(Records from a collection)
○ ○ ○

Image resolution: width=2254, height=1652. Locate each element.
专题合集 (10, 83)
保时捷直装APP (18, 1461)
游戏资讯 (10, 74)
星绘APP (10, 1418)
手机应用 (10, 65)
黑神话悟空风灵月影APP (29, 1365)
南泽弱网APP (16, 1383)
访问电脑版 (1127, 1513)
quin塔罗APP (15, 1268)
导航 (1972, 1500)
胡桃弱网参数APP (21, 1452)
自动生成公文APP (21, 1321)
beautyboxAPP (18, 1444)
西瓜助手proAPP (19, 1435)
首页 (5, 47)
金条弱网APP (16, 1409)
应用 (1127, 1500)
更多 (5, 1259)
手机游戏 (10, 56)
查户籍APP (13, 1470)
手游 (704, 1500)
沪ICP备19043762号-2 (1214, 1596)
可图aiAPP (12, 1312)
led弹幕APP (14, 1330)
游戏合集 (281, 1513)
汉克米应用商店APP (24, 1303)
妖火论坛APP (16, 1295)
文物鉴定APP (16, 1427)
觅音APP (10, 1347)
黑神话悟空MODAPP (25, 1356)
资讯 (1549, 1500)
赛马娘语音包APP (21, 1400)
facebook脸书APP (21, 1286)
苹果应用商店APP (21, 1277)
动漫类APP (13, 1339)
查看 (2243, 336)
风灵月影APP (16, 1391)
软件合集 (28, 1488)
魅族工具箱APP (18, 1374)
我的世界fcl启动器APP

○ ○ ○

Give back, word for word, only the lines from the one containing "游戏合集 (281, 1513)" through the closing line of the entries.

• _Exercise answer_:
游戏合集 (281, 1513)
汉克米应用商店APP (24, 1303)
妖火论坛APP (16, 1295)
文物鉴定APP (16, 1427)
觅音APP (10, 1347)
黑神话悟空MODAPP (25, 1356)
资讯 (1549, 1500)
赛马娘语音包APP (21, 1400)
facebook脸书APP (21, 1286)
苹果应用商店APP (21, 1277)
动漫类APP (13, 1339)
查看 (2243, 336)
风灵月影APP (16, 1391)
软件合集 (28, 1488)
魅族工具箱APP (18, 1374)
我的世界fcl启动器APP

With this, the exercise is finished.